TORC1 induces PGC-1α and Cyt c expression in HeLa cells. (A) HeLa cells were transfected with pGL3-basic-PGC1α-Luc (40 ng) and phRL-SV40 (3 ng, as control for transfection efficiency) along with the indicated cDNA constructs (TORC1, 60 ng; ACREB, 60 ng). The cells were lysed, and the luciferase activity was determined 48 h after transfection. The luciferase activity represents the ratio of firefly luminescence over renilla luminescence, an index of PGC-1α gene transcription; n = 6. ∗, P < 0.05 lane 2 vs. lane 1; ∗∗, P < 0.05 lane 3 vs. lane 1; #, P < 0.05 lane 4 vs. lane 2. (B–D) HeLa cells were transduced with a lentivirus expressing either GFP or TORC1. Total protein was extracted from cells 48 h after transduction and subjected to Western blot analysis to determine the expression of TORC1 protein (B). Total RNA was extracted from the cells at 24 and 48 h after transduction and subjected to Q-PCR analysis to determine the expression level of endogenous PGC-1α (C) and Cyt c mRNA (D). The average relative expression (mean ± SEM) is shown. ∗, P < 0.05 TORC1 vs. GFP; n = 3.

Fig. 2.

TORC2 and TORC3 strongly induce PGC-1α transcription. (A) Human tissue distribution of the TORC family. The mRNA expression levels of TORC1, 2, and 3 were measured by Q-PCR in a panel of human tissue cDNAs.

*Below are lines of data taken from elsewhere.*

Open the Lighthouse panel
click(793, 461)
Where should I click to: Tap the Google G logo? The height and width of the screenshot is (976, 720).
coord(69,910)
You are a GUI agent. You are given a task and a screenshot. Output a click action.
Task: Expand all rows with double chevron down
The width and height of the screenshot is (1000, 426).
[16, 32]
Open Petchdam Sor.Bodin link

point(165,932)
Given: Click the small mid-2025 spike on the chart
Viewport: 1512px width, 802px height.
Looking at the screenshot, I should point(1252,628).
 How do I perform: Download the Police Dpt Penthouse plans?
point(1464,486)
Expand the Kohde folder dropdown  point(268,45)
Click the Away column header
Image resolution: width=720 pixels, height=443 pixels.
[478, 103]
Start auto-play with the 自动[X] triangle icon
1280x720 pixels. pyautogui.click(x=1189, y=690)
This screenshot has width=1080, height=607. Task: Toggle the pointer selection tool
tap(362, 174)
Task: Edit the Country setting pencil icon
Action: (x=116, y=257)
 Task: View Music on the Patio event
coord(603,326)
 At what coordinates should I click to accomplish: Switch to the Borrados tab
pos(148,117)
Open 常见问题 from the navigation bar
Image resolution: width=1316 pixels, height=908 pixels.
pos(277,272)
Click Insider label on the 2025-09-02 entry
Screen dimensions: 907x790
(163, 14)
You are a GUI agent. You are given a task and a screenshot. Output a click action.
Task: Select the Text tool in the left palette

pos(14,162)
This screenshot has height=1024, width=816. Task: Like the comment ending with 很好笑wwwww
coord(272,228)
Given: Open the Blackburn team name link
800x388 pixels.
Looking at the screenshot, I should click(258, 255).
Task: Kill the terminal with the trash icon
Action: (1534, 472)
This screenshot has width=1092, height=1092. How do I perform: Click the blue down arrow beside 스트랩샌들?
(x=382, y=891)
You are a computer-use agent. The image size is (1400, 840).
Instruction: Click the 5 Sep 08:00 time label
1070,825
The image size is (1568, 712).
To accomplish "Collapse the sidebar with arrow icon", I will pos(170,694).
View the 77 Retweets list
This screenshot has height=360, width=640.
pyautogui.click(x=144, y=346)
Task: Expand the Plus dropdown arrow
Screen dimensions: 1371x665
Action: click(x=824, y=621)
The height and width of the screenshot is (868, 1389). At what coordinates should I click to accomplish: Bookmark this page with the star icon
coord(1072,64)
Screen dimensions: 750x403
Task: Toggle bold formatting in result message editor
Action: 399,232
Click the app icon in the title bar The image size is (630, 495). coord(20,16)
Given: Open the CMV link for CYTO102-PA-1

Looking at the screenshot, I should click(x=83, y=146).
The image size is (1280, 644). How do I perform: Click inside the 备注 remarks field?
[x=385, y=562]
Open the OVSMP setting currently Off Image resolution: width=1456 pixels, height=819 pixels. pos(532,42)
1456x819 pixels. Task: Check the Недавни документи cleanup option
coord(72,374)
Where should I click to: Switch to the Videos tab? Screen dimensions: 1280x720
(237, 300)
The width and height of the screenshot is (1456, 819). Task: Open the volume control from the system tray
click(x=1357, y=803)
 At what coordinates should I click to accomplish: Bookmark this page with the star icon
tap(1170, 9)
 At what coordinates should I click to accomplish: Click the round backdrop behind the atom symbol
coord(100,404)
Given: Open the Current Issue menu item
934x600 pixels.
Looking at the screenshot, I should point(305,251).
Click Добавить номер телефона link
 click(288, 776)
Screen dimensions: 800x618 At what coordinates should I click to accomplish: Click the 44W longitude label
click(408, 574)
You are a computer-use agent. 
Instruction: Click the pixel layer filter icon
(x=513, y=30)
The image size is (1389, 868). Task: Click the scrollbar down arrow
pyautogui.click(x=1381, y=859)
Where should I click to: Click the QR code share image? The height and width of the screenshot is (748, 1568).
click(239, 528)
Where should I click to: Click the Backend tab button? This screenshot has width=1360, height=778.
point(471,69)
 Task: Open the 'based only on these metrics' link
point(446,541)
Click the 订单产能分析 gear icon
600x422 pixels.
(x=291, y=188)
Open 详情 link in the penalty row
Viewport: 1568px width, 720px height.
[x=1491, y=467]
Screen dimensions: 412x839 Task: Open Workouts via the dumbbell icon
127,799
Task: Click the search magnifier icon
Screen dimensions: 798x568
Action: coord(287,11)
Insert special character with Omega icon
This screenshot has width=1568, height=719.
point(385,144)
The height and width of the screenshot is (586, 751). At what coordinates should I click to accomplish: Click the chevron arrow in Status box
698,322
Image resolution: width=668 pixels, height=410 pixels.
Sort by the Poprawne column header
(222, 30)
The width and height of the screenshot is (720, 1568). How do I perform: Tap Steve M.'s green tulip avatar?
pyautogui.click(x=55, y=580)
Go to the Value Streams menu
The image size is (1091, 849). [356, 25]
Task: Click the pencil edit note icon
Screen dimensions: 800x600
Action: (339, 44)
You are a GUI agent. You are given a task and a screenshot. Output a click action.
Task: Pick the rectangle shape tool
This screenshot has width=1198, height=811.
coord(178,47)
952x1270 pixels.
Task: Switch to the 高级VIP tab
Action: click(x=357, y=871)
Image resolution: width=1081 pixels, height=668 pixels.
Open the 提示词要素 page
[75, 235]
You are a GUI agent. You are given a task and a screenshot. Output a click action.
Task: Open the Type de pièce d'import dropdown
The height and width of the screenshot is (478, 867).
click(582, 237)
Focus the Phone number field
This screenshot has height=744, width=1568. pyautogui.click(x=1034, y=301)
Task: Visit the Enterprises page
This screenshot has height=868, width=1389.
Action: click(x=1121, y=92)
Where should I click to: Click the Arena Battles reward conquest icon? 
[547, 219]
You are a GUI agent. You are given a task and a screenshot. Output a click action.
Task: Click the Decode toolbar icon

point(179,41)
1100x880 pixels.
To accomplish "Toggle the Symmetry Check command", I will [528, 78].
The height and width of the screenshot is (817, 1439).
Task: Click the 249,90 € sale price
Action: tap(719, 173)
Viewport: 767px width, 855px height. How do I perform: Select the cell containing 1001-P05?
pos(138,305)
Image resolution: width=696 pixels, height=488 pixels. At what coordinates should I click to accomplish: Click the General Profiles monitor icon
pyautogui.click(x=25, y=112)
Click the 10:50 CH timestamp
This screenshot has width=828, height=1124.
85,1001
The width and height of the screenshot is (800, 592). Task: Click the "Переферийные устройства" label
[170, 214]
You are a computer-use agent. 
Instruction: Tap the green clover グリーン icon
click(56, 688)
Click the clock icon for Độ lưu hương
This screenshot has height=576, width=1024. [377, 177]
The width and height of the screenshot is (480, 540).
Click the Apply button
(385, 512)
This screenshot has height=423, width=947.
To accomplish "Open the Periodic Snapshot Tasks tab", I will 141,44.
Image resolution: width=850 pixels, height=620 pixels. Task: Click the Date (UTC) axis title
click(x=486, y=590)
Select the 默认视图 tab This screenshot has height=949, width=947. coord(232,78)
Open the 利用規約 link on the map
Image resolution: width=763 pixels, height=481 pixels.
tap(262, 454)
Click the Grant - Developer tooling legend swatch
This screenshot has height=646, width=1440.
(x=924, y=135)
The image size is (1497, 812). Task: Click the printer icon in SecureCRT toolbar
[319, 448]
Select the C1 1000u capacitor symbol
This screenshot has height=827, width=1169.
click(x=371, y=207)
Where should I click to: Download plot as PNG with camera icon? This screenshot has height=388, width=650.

The mRNA expression level of each TORC in brain is set at 100%. The mRNA expression levels in other tissues is relative to that of brain. (B) TORC2 and TORC3 induce PGC-1α promoter activity. HeLa cells were transfected with pGL3-basic-2kb-PGC1α-Luc (40 ng) and phRL-SV40 (3 ng) along with various cDNA constructs, as indicated (TORC2 or TORC3, 10 ng; ACREB, 110 ng). The cells were lysed, and the luciferase activity was determined at 48 h after transfection. The luciferase activity represents the ratio of firefly luminescence over renilla luminescence (mean ± SEM). ∗, P < 0.05, lanes 2 and 3 vs. lane 1; #, P < 0.05, lane 5 vs. lane 2 and lane 6 vs. lane 3; n = 6

Fig. 3.

Adenoviral-mediated expression of TORCs increases mitochondrial gene expression. (A and B) Primary muscle cells were transduced with TORC1, TORC2, TORC3, or GFP adenovirus. Total protein or RNA was extracted from the cells at 48 h after transduction, and 50 μg of total protein extract from each sample was subjected to Western blot analysis to determine the expression levels of TORC1 (A), and ectopically expressed TORC2 and TORC3 protein (B). The primary antibodies used were anti-TORC1 in A and anti-V5 in B. The secondary antibody used was HRP-conjugated goat anti-rabbit IgG. Total RNA samples were subjected to Q-PCR analysis. (C–G) The relative expression levels of the endogenous PGC-1α (C) and ERRα (D), Cyt c (E), Cox II (F), and IDH3α (G) are shown. Mean ± SEM; n = 3; ∗, P < 0.05, TORC1, TORC2, or TORC3 vs. GFP.

Fig. 4.

Adenoviral-mediated overexpression of TORCs increase mitochondrial oxidative capacity in muscle cells. Primary muscle cells were transduced with TORC1, TORC2, TORC3, or GFP adenovirus for 48 h. (A) Cellular respiration was measured without treatment (basal) or with treatment, as indicated. The average fold change over GFP (mean ± SEM) is shown. (B) Cells were labeled with [¹⁴C]palmitate for 2 h, and the complete fatty acid oxidation rate indicated by the amount of ¹⁴CO₂ produced was determined. All experiments were performed in triplicate. ∗, P < 0.05 for TORC vs. GFP; n = 3.

Fig. 5.

The effect of TORC2 and TORC3 on mitochondrial gene expression is primarily mediated through PGC-1α. WT and PGC-1α-null primary muscle cells were transduced with TORC2, TORC3, or GFP adenovirus for 48 h. Total RNA was extracted, and the gene expression levels (mean ± SEM) were measured by Q-PCR analysis. ∗, P < 0.05, TORC2 or TORC3 vs. GFP; n = 3.